Samuel Hogarth is an experienced conductor of orchestras, opera, choirs and small groups. He has worked with ensembles around the UK and Germany and is currently engaged as Kapellmeister at the Staatstheater Mainz, where he has performed works such as La Bohème, Rigoletto (see review), Dialogues des Carmélites, La Traviata, Médée, Armide, Carmina Burana and a range of concert works including the Freischütz overture, Karfreitagszauber from Wagner’s Parsifal and Bach’s cantata no 38, “Aus tiefer Not schrei ich zu dir”. The 2017/18 season will see him conduct the new production of La Clemenza di Tito and a revival of A Midsummer Night’s Dream, as well as a concert programme including Stravinsky’s Circus Polka for a Young Elephant and Milhaud’s Le Bœuf sur le toit. 2017 saw his debut as a guest conductor in Kaiserslautern with Bizet’s Les Pêcheurs de Perles, to critical acclaim (see/hear reviews in the NMZ, SWR and nationwide radio station DeutschlandFunk, all in German). He has also conducted as a guest in Magdeburg (The Nutcracker, La Bohème) and in 2016 conducted preparatory workshops in Glyndebourne (see preview video) for the world premiere of Brett Dean’s Hamlet, returning to the 2017 Glyndebourne festival to work under Vladimir Jurowski as cover conductor for the world premiere production.

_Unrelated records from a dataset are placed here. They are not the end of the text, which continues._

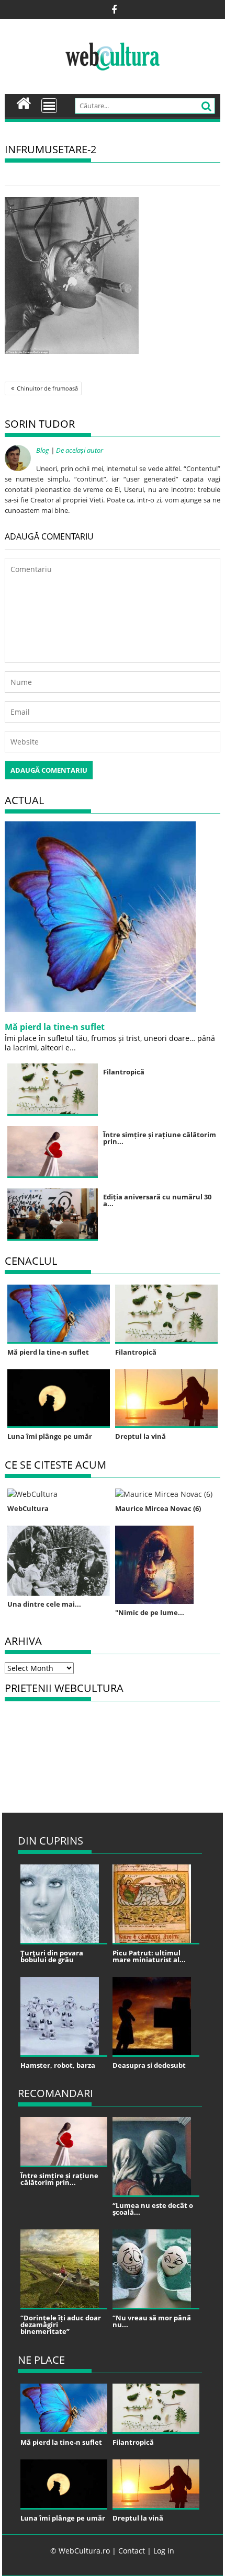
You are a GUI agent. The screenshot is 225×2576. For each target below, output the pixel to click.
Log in (163, 2551)
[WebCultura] (24, 102)
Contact (131, 2551)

Previous projects have included Verdi’s Falstaff at the Château de Berbiguières (2012) in a new production directed by Emma Rivlin, with Henry Waddington in the title role and Louise Alder as Nannetta, and I Am Your Opus at the Hamburg Staatsoper (2012), a new work uniting two works by Aribert Reimann, Unrevealed and Lady Lazarus. He was also invited back to Cologne in June 2012 for the revival of Ingfried Hoffmann’s jazz children’s opera Vom Fischer und seiner Frau, of which he conducted the world premiere in 2010.
Productions during his time in Cologne from 2009 to 2011 included Respighi’s Sleeping Beauty and the acclaimed world premiere of Marius Felix Lange’s Snow White. Samuel also appeared with the Cambridge Bach Players, conducting the St John Passion and St Matthew Passion at Trinity College Chapel. Earlier engagements included Don Giovanni at the Château de Berbiguières (2008) and Britten’s The Turn of the Screw with Oxford City Opera (2004). He also conducted his own opera David and Goliath, originally commissioned by New Chamber Opera in 2006 and produced for the second time at Queens’ College, Cambridge in 2008.
As an undergraduate in Oxford Samuel was already working with soloists including Andrew Skidmore and Thomas Gould. As director of Ensemble Isis, the new music group of the Oxford University Music Faculty, he was involved with various events for student composers in Oxford, including the “Max at Oxford” series in honour of Sir Peter Maxwell Davies in 2004.
Samuel has consulted with Sir Mark Elder, Sir Richard Armstrong and Hugh Wolff and has attended classes with Peter Stark, Colin Metters and Benjamin Zander, supported by a London Masterclasses Bursary. He was fortunate enough to meet the late Sir Colin Davis in the year before his death and profited enormously from his advice on conducting Falstaff.